TASK TO CARRY OUT >>
Report each line of the entries that contains the word "agent", copied in full.

Stored data:
———

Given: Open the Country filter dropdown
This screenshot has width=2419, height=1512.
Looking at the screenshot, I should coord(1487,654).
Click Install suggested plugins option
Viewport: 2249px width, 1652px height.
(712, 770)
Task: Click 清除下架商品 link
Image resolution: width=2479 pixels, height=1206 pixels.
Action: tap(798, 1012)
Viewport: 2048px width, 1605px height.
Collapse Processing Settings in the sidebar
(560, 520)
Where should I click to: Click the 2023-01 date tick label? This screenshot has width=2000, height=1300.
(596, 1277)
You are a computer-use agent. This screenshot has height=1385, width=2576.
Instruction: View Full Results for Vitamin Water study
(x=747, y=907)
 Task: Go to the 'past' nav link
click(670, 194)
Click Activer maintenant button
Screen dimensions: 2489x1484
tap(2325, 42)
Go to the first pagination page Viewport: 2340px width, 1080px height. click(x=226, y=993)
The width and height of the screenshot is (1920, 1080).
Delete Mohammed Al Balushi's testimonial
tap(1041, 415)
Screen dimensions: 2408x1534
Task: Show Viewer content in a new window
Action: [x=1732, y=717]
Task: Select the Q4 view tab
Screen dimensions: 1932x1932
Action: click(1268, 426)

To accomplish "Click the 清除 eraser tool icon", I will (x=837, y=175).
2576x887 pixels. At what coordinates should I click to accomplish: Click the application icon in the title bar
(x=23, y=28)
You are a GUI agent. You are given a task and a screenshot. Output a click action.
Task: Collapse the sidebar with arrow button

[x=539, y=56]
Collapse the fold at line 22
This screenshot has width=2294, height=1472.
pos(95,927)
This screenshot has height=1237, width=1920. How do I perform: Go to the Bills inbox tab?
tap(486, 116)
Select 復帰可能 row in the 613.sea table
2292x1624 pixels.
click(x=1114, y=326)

———

TASK RESULT >>
You are a computer-use agent. This screenshot has height=1385, width=2576.
You are a GUI agent. You are given a task and a screenshot. Output a click action.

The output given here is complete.